“Mio figlio Alphaville è scomparso nel nulla, ma vi prego: non fermate le indagini”. È un appello disperato quello di Leticia Maria Schneider, sessant’anni, madre di Alphaville Pedrosa de Melo, il brasiliano di 31 anni sparito la sera del 31 dicembre 2024 nel cuore della riserva della Marcigliana, alle porte di Roma. Un caso ancora senza risposte, riaperto ora anche alla luce degli ultimi arresti nel mondo dello spaccio romano. “Si era messo in un brutto giro di droga. Forse da quelle indagini potrebbe emergere qualcosa sul luogo in cui si trova. Almeno il suo corpo”, dice la donna, arrivata in questi giorni da Lisbona per recuperare la Peugeot del figlio, dissequestrata dalla procura.
La macchina nel bosco e gli ultimi effetti personali
Dentro quell’auto ci sono ancora gli abiti di Alphaville, compresa la camicia che indossava poche ore prima di sparire. È uno degli ultimi frammenti rimasti di una vicenda che, da quasi un anno e mezzo, tiene aperto un inquietante vuoto investigativo. Della vittima, infatti, non è mai stata trovata traccia. Nessun corpo, nessun cellulare, nessun movimento bancario successivo alla scomparsa.

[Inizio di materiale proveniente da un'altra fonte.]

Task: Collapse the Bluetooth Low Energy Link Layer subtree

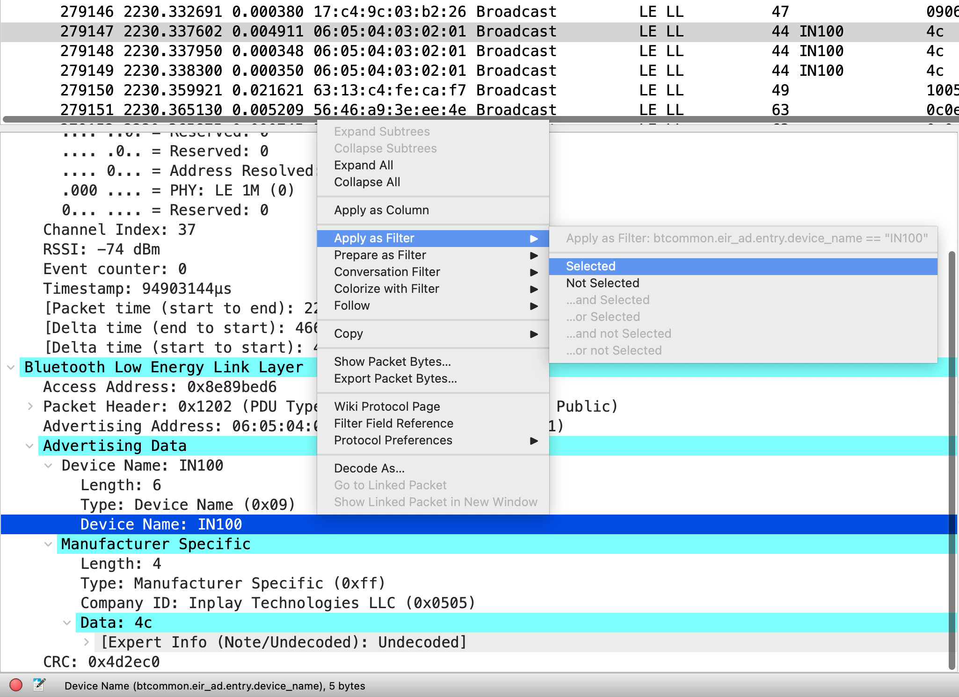Action: (10, 367)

A coordinare le indagini sono la procura di Roma, il commissariato Viminale e l’associazione Penelope. Nei mesi scorsi, durante i sopralluoghi nella zona della Marcigliana, gli investigatori hanno recuperato alcuni oggetti riconducibili al trentunenne: la giacca, una scarpa, un maglione e l’auto abbandonata. Nei prossimi giorni è previsto un nuovo sopralluogo nell’area. “Riattiveremo le ricerche dopo l’appello della madre”, spiega Rocco Micale, referente di Penelope Lazio, che assiste Leticia Schneider insieme all’avvocato Antonello Viola.